TEXT PASSAGE >>
····················
News (Media Awareness Project) - Canada: Drug 'Bonds' Fund Court Fight |
Title: | Canada: Drug 'Bonds' Fund Court Fight |
Published On: | 1997-05-11 |
Source: | Ottawa Citizen |
Fetched On: | 2008-09-08 16:12:48 |
DRUG 'BONDS' FUND COURT FIGHT
Defendant Offers Marijuana Samples For Financial Support
Chris Clay of the Hemp Retail Store in London, Ont., shows off the victory bonds he is selling for $25 to help fight his constitutional challenge to make marijuana legal. He'll give anyone who buys one a quarterounce of the drug in exchange.
Buy a victory bond, and Chris Clay will give you a quarter ounce of marijuana.
That's not legal, but that's the point. Mr. Clay, 26, is in a London, Ont., courtroom, charged with trafficking the weed. In his defence he has launched a constitutional challenge of the laws against marijuana.
The bonds are part of his legal defence fund. Purchase one of the signed and numbered documents for $25, and you will be able to redeem it if and when Mr. Clay's case results in grass being legal.
The challenge is being taken seriously by legal experts. If Mr. Clay is acquitted, laws prohibiting marijuana could be at least temporarily suspended across the country.
Mr. Clay was charged in 1995 with selling marijuana plants from his store, Hemp Nation, in London.
During the trial, which will enter its third week on Monday, Osgoode Hall law professor Alan Young has argued that Ontario Court Justice John McCart should review restrictions against marijuana under the Narcotic Control Act, on the grounds they might violate Mr. Clay's constitutional rights.
The gist of the argument is that marijuana is not particularly harmful as a drug, compared to other legal substances such as alcohol and tobacco, and that incidental and personal use of marijuana should therefore not be a criminal offence in Canada.
To make it so, Mr. Young maintains, infringes on personal liberty as guaranteed by the constitution.
As part of his case, Mr. Young has paraded half a dozen expert witnesses before the court. One of them was Patricia Erickson, a senior researcher at the Addiction Research Foundation, who testified that marijuana has a bad reputation because only those cases associated with negative behaviour are studied, while the vast majority of recreational users are ignored.
Other experts, from a University of Toronto researcher to a lawyer advocating legal reforms, have disputed claims that marijuana serves as a gateway to harder drugs, or that criminalizing the drug controls its use.
For Mr. Young, the case represents an opportunity of a lifetime. He has said he has waited to defend a case such as this for 10 years. Crown attorney Kevin Wilson thus far has largely confined his case to demonstrating that Mr. Clay knew he might be breaking existing laws by selling the marijuana plants. But the Crown has indicated it might bring in scientific and constitutional experts of its own.
University of Ottawa professor Joseph Magnet, an expert in constitutional law, says Mr. Clay's chances are credible.
"Young has made a very serious defence," he said. Similar arguments succeeded in overturning Canada's abortion laws and almost succeeded in making prostitution legal.
Nonetheless, Mr. Magnet warned, there are serious obstacles to an acquittal. "The court has not said that the liberty interest is so broad as to encompass lifestyle choices," he said.
And the Crown doesn't have to prove that marijuana is harmful, Mr. Magnet said. It need only prove there is a reasonable basis for believing it could be harmful.
····················
GIVEN PROBLEM A >>
In the article about the drug bonds court fight, who is the Crown attorney?
GIVEN PROBLEM B >>
Rewrite all of the records, substituting "screen capture" for every "screenshot" and keeping everything else the same. Leave out the pictures.

[Word and element location data]
····················
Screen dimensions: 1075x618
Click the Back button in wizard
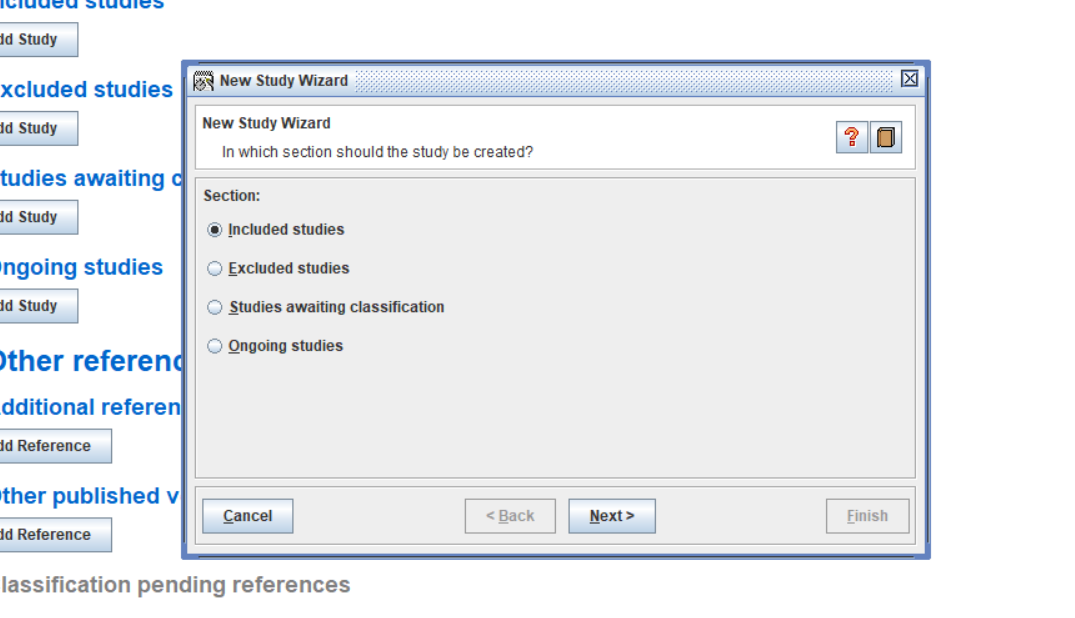510,516
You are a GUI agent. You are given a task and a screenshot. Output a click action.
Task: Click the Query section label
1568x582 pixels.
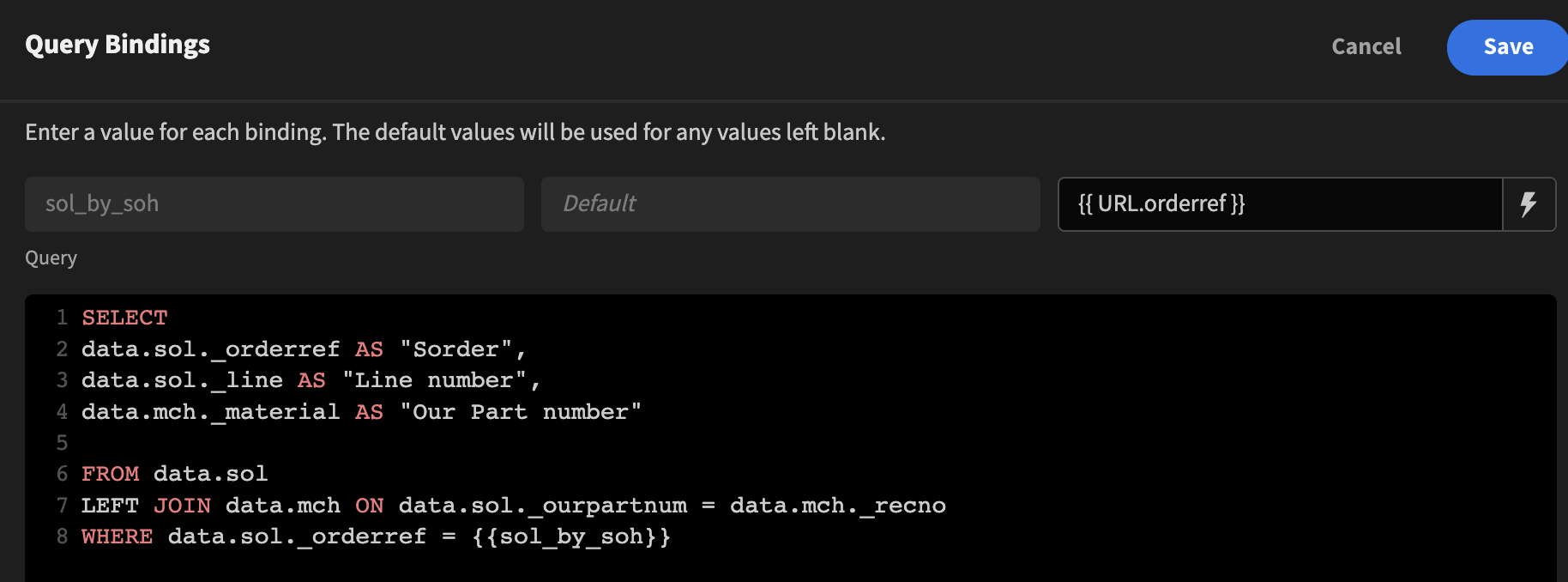(x=51, y=258)
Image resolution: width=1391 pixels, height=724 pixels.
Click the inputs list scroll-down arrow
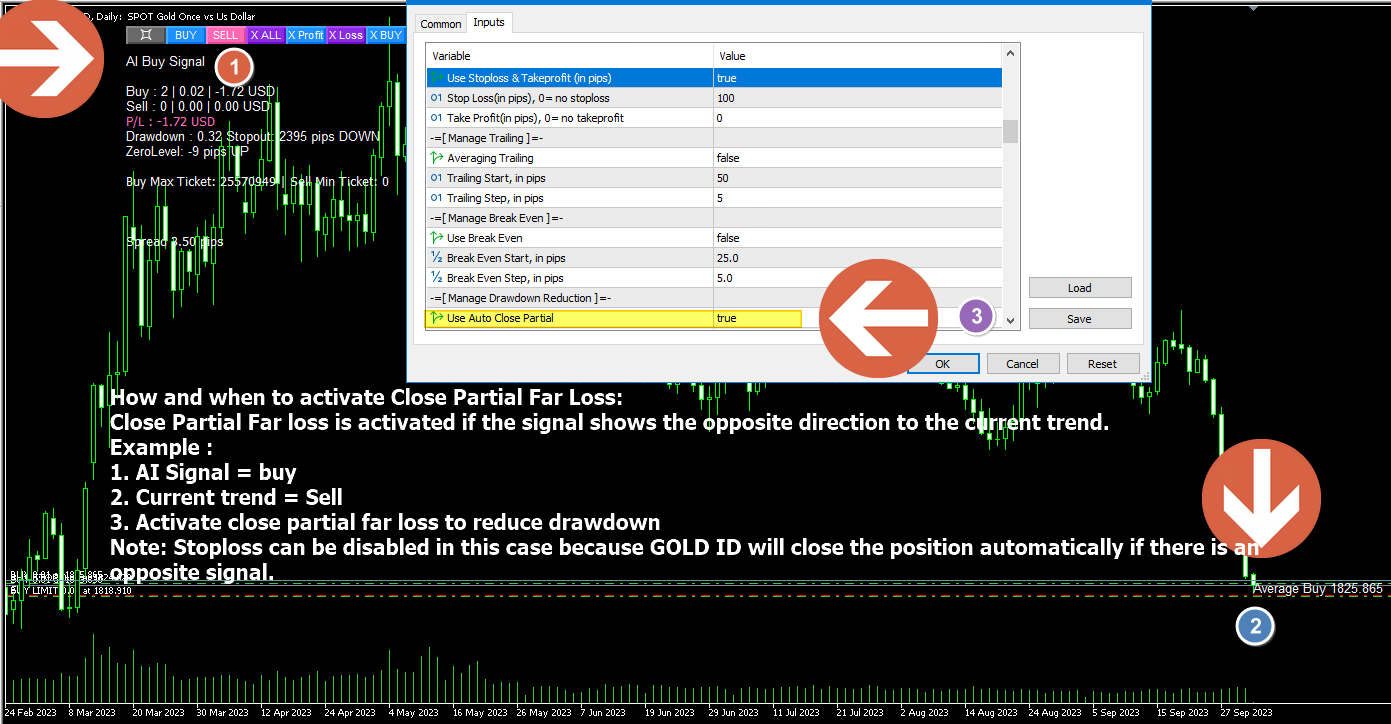(1010, 320)
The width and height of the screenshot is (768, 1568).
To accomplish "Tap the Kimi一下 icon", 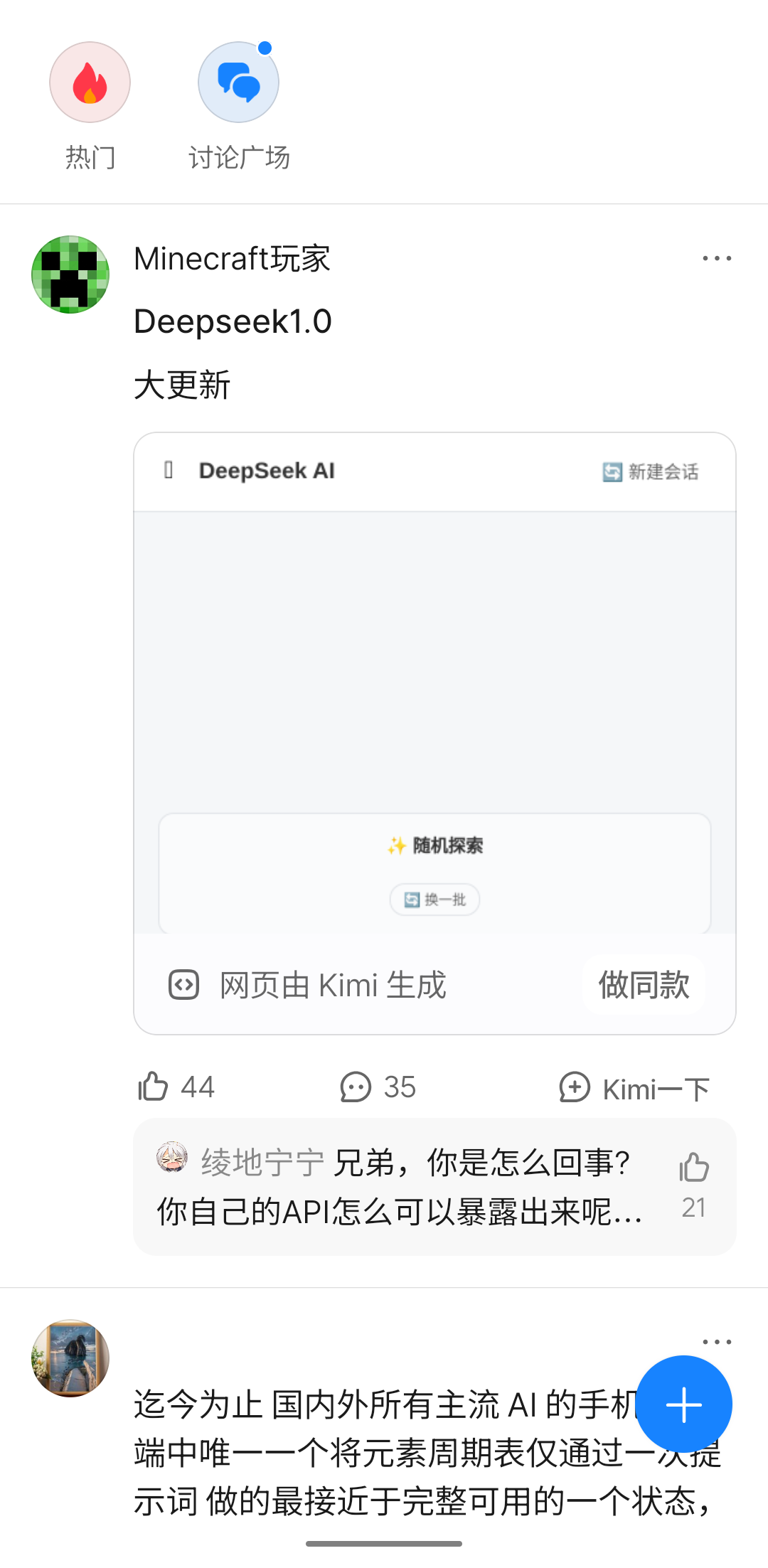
····················
CORRECT RESULT A >>
Kevin Wilson

CORRECT RESULT B >>
Screen dimensions: 1075x618
Click the Back button in wizard
510,516
You are a GUI agent. You are given a task and a screen capture. Output a click action.
Task: Click the Query section label
1568x582 pixels.
(x=51, y=258)
Image resolution: width=1391 pixels, height=724 pixels.
Click the inputs list scroll-down arrow
(1010, 320)
The width and height of the screen capture is (768, 1568).
To accomplish "Tap the Kimi一下 icon", 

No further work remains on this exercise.